In late 2013 and into early 2014, I went through a desert of sorts, and it was one of the most trying periods of my life.
I couldn’t write; it’s hard to think of art when you are gasping for air.
I don’t want to sound too dramatic. I wasn’t facing martyrdom or starvation. These were first world problems, although they were very real to me.
These problems were a combination of health problems, personnel problems at work, a heavy workload, and things outside my control going wrong on a daily basis. All this put me in a position of feeling completely overwhelmed, like I didn’t have enough time to do what I need to do and an inability to get anything done to minimize the burden. I felt frustrated, helpless and, over time, exhausted.

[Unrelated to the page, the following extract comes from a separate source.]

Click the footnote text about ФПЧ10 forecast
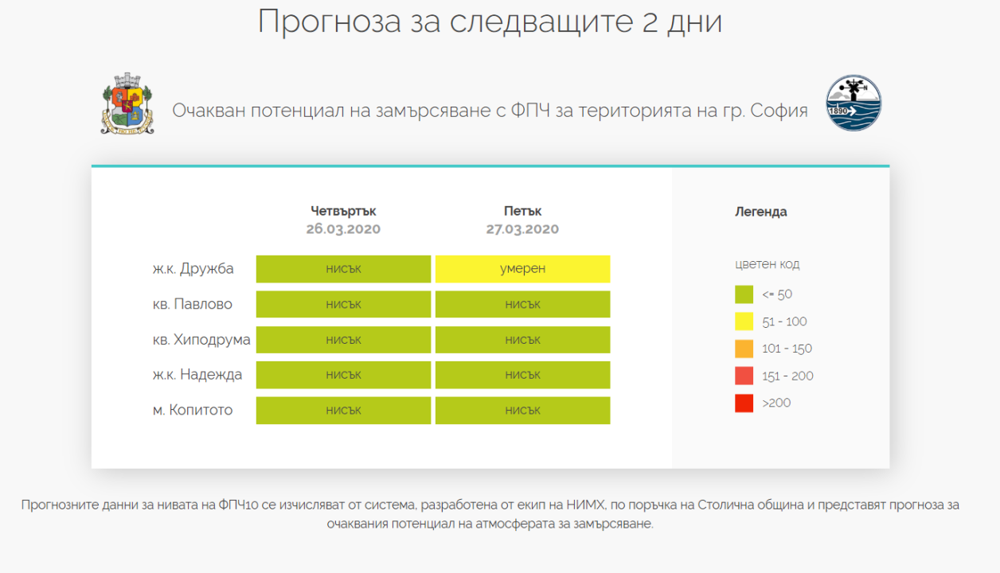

At first I thought it was just a season to be endured. We live in a fallen world; sometimes difficult things happen and it’s not God; it’s not the devil; it’s just life. But after this perfect storm of adversity swirled over my life for months, I realized it was not something I could simply wait out. So I began asking the Lord for wisdom on how to deal with the trials I was facing on a daily basis.
I prayed about what I needed to do differently to enable me to get more done and to get out from under the overwhelming burden of having more to do than time to do it. I also prayed about what I needed to change in the way I was responding to the negative circumstances I continued to face and which continually led to a dead end of fear and anxiety. Lastly, I needed to know how to respond to God in midst of circumstances that were overwhelmingly negative and destined to remain that way for an extended period of time.
Weeks of prayer were met with silence. Every morning I would pray for guidance and wisdom, and every time I would hear absolutely nothing. To steal a well-worn oxymoron, the silence was deafening. Then one day I heard clearly as a whisper in my ear. A month later a principle from a Bible study I was preparing for my church’s small groups resonated in me, and lastly a scripture I had read many times became suddenly real to me.
It was these three things I carried out of the desert, parting gifts from Holy Spirit. I thought of writing of them at the time, but I could tell the season was not over, and to write from the desert seemed premature and presumptuous.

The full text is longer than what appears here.